A migrator consist of a single clojure source file. This file must contain (at least) 2 function definitions, one called up and one called down. The migrators will be called with one argument, which is the Ragtime DataStore record created by the joplin plugin. These record will contain the information you need to make a connections to the database and inflict a change.

Example of migrator;

$ ls -1 migrators/cass
20140717174605_users.clj
$ cat migrators/cass/20140717174605_users.clj
(ns migrators.cass.20140717174605-users
  (:use [joplin.cassandra.database])
  (:require [clojurewerkz.cassaforte.cql    :as cql]
            [clojurewerkz.cassaforte.query  :as cq]))

(defn up [db]
  (let [conn (get-connection (:hosts db) (:keyspace db))]
    (cql/create-table conn "users"
                      (cq/column-definitions {:id :varchar
                                              :email :varchar
                                              :primary-key [:id]}))))

(defn down [db]
  (let [conn (get-connection (:hosts db) (:keyspace db))]
    (cql/drop-table conn "users")))

Read the project.clj file for the corresponding joplin plugin to see what clojure database libraries can be used in the migrators.

SQL migrators

When migrating SQL databases you have 2 flavors of migrators at your disposal. You may specify your migrations with two text files (one up, one down) as shown below:

$ ls -1 migrators/sql
20120903221323-add-test-table.down.sql
20120903221323-add-test-table.up.sql
$ cat migrators/sql/20120903221323-add-test-table.up.sql
CREATE TABLE test_table (id INT);

For this type of migration, use the Joplin database type :sql.

You may also specify your migrations as Clojure namespaces, like the example for Cassandra above, by using the Joplin database type :jdbc. See the example project for details.

Please note as of Joplin 0.3 if you have multiple SQL statements in a single .sql file, you need to insert a marker --;; between them.

Writing seed functions

Seed functions are always placed in a clojure source file. The source file can contain any number of functions, since a seed definition is the name of a clojure var referencing a function.

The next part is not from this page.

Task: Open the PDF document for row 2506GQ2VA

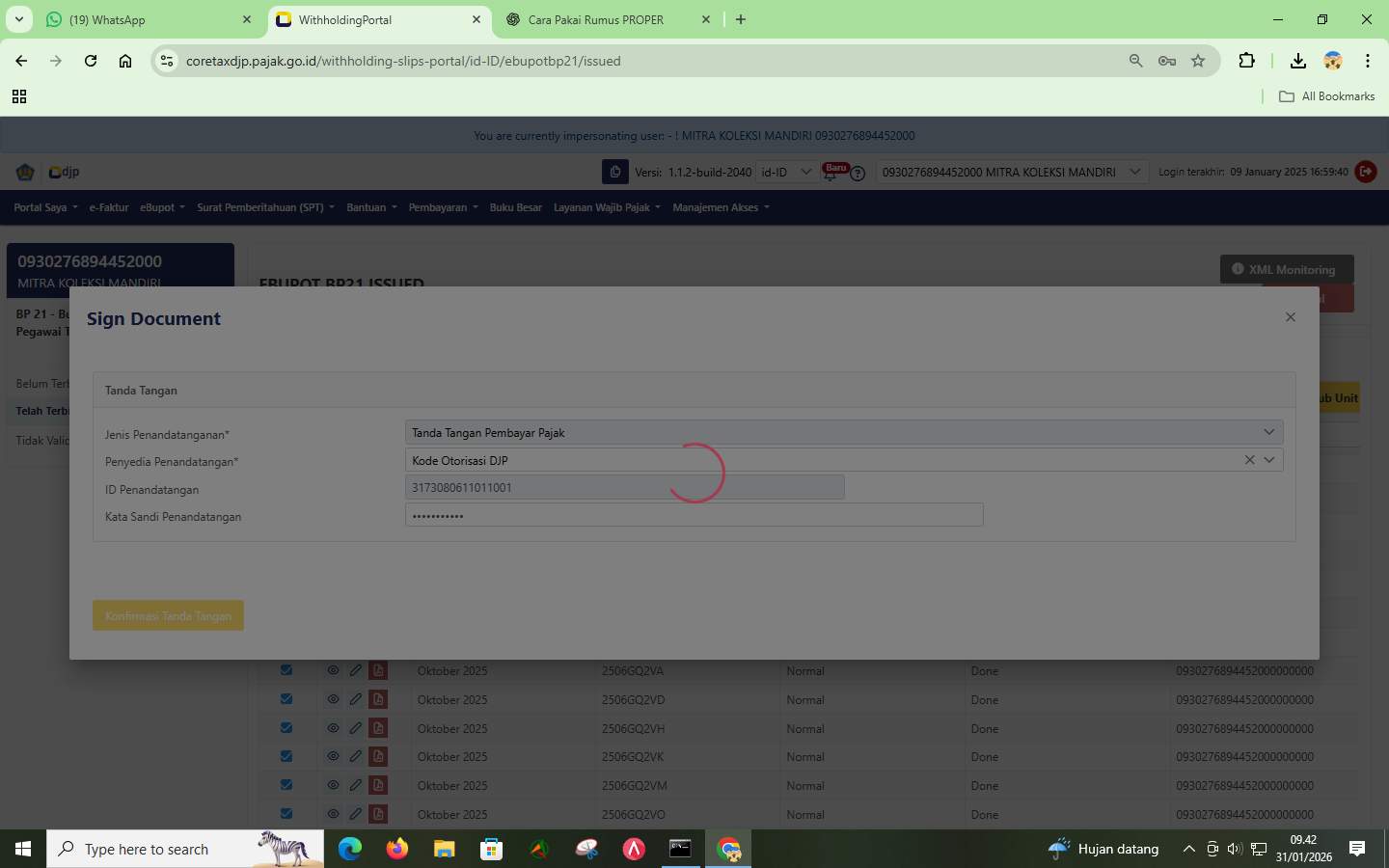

The seed function are called with the target map (see below) as its first parameter and any number of additional parameter that were passed into the lein plugin invocation (or to the multi-method if called programatically).

Example of a seed function;

(ns seeds.dt
  (:require [datomic.api :as d]))

(defn run [target & args]
  (let [conn (d/connect (-> target :db :url))]
    @(d/transact conn [{:db/id #db/id [:db.part/user -100]
                        :foobar/id 42}])))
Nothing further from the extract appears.